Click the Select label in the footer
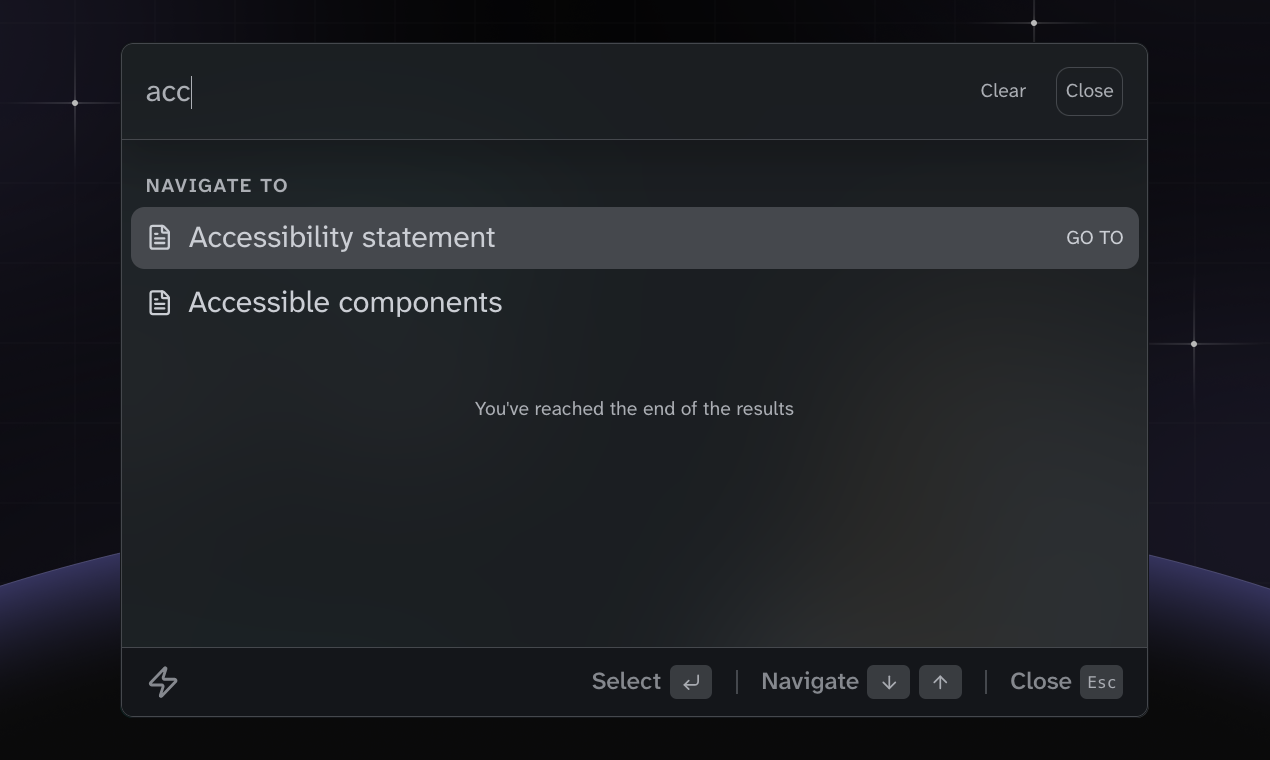 click(x=626, y=681)
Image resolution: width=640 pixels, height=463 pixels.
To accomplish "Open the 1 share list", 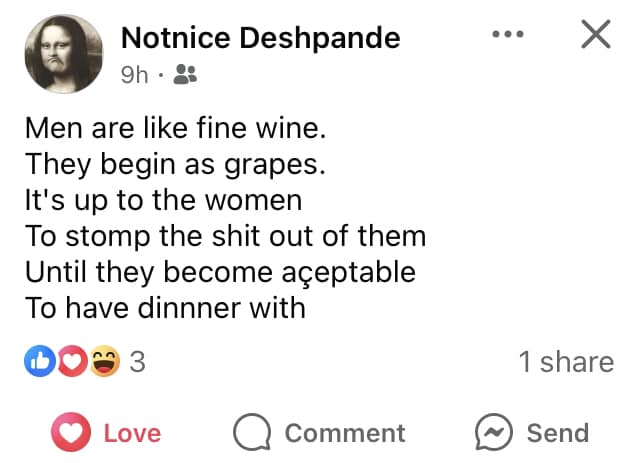I will tap(566, 362).
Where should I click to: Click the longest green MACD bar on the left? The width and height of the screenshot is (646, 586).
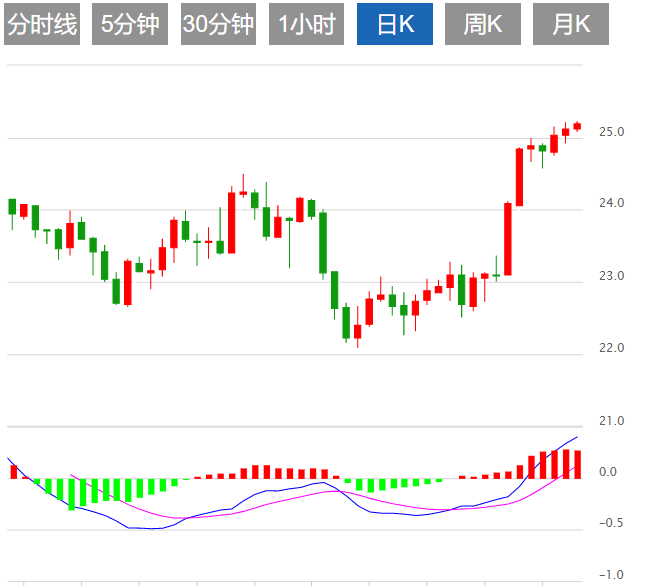[71, 494]
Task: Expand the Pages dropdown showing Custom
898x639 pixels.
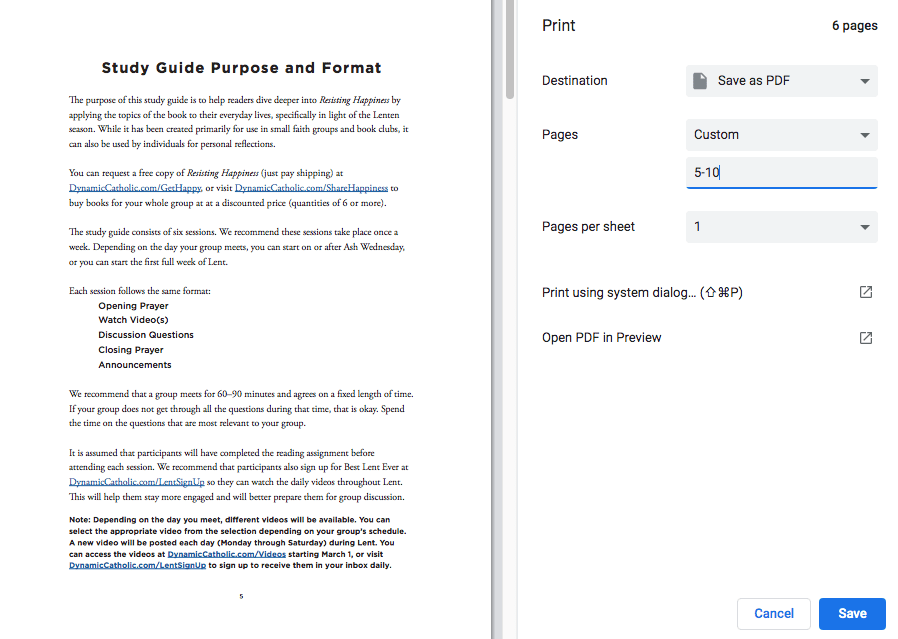Action: 780,134
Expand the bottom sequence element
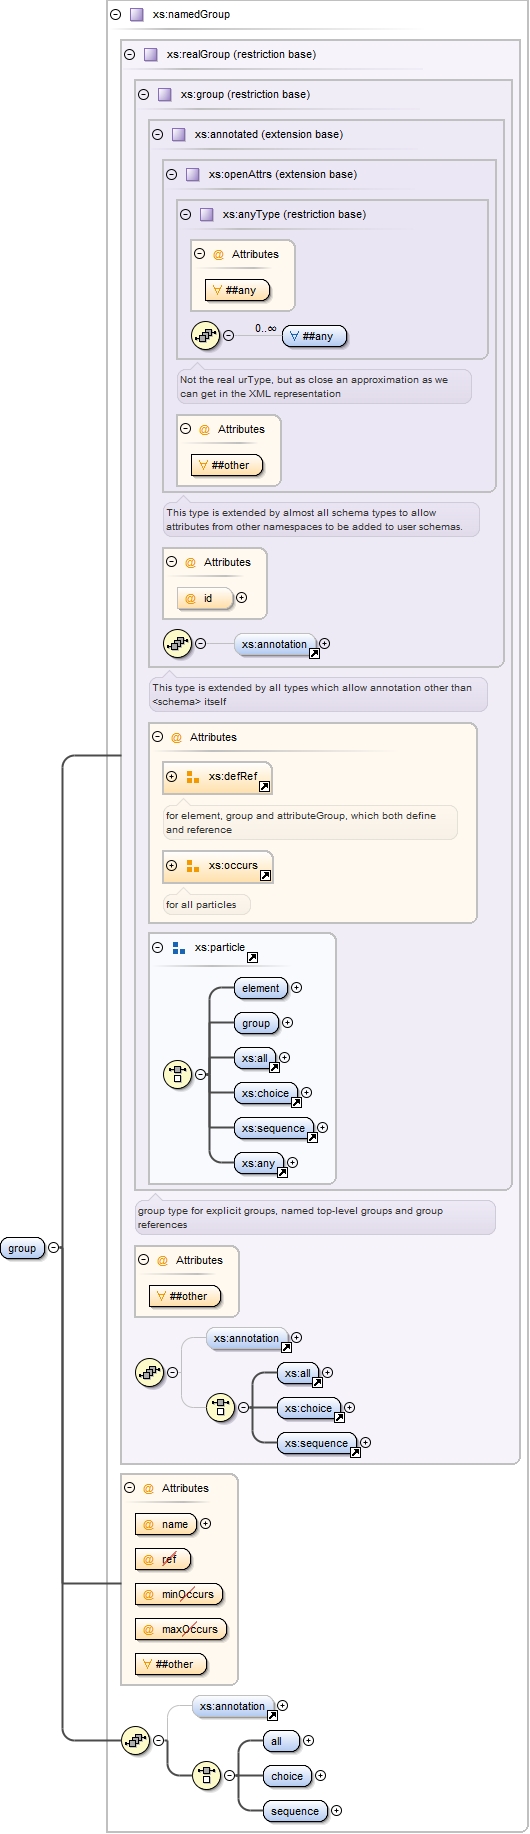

### ASSIGNMENT
Word for word, give again the lines from the line holding "Where should I" through the last line of the material, both included; pictures are not part of the copy.

### TASK SOLUTION
Where should I click to: Click the longest green MACD bar on the left? The width and height of the screenshot is (646, 586).
[71, 494]
Task: Expand the Pages dropdown showing Custom
898x639 pixels.
Action: 780,134
Expand the bottom sequence element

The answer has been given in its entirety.